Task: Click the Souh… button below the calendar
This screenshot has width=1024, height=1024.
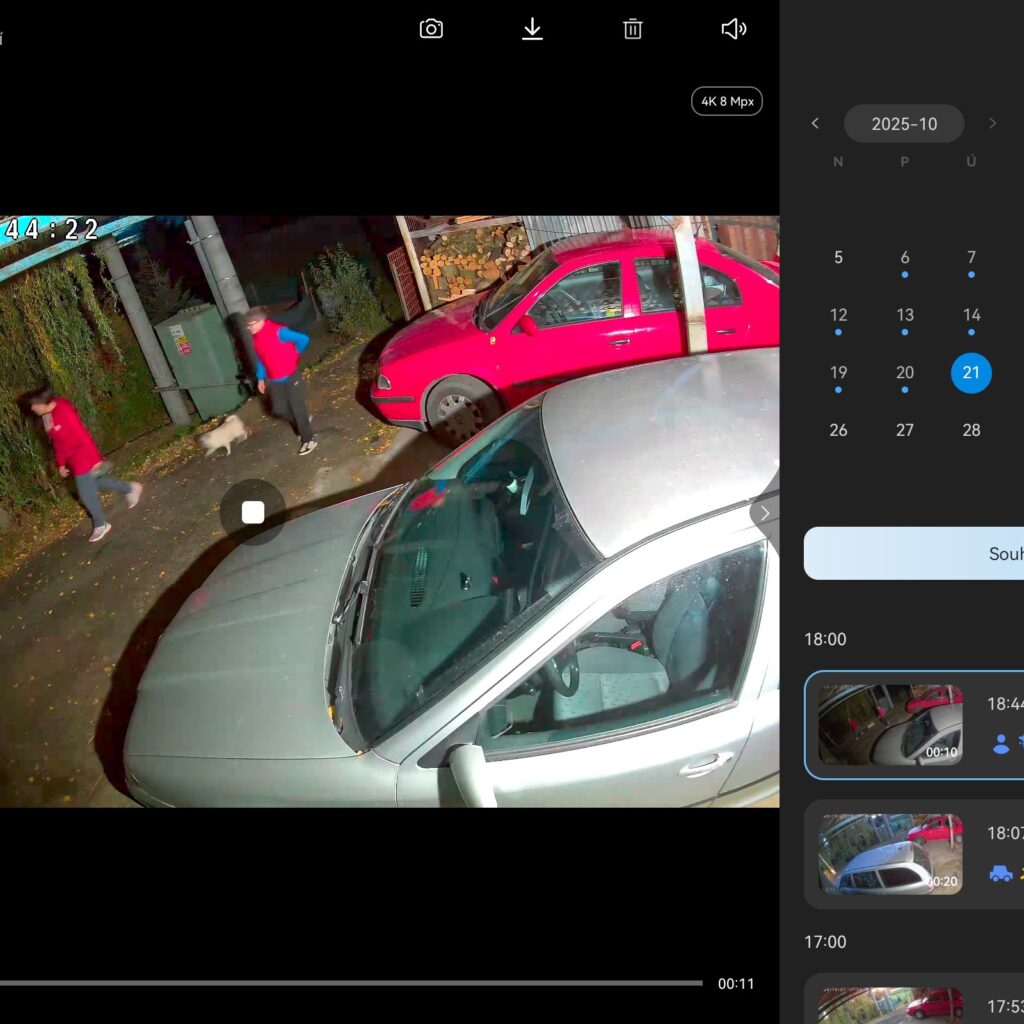Action: (914, 553)
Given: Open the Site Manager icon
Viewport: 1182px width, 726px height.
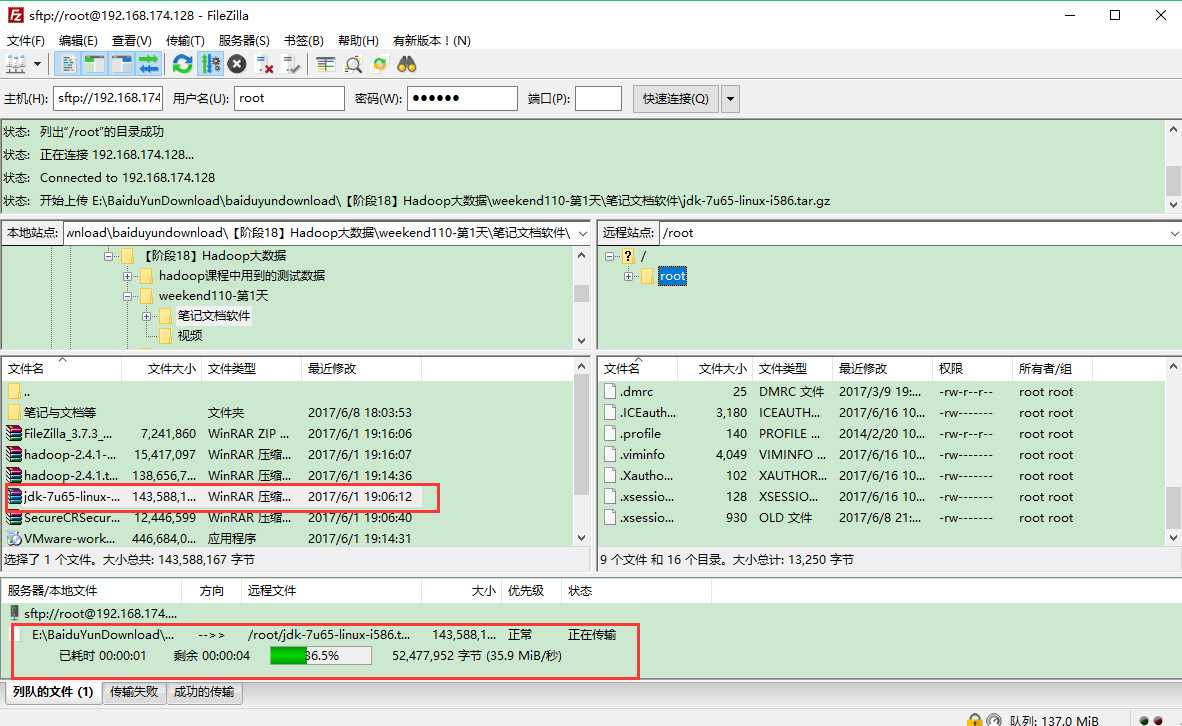Looking at the screenshot, I should tap(16, 64).
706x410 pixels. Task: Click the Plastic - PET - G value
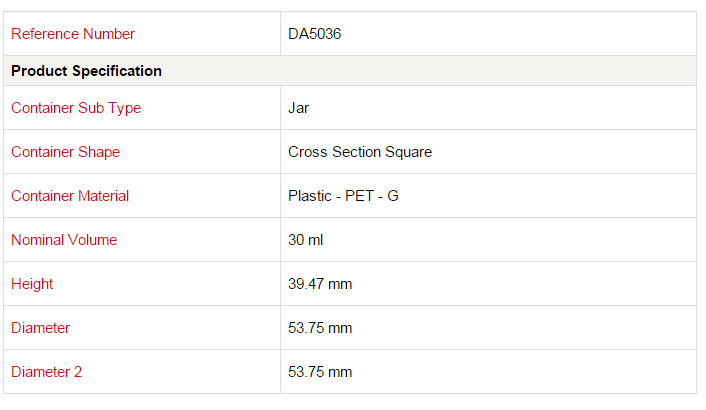(344, 196)
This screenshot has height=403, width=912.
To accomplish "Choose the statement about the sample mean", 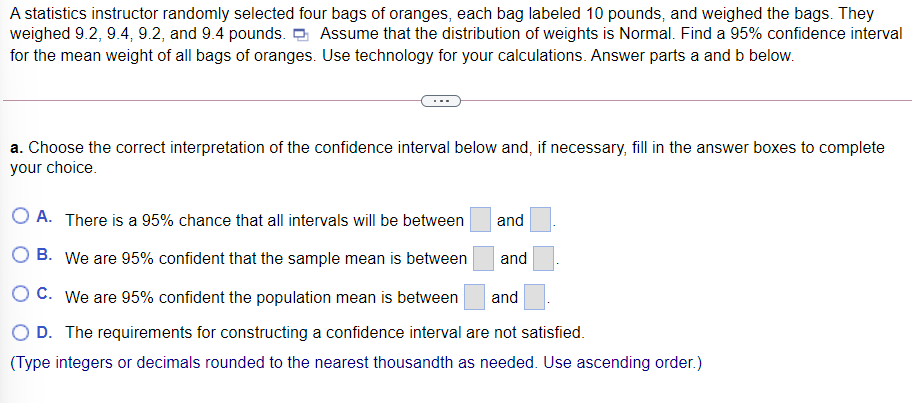I will [x=266, y=259].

YOUR OBJECTIVE – Pick out every line above that contains the word "Click", and copy each one.

FINAL RESULT –
Task: Click the Souh… button below the calendar
706x410 pixels. Task: Click the Plastic - PET - G value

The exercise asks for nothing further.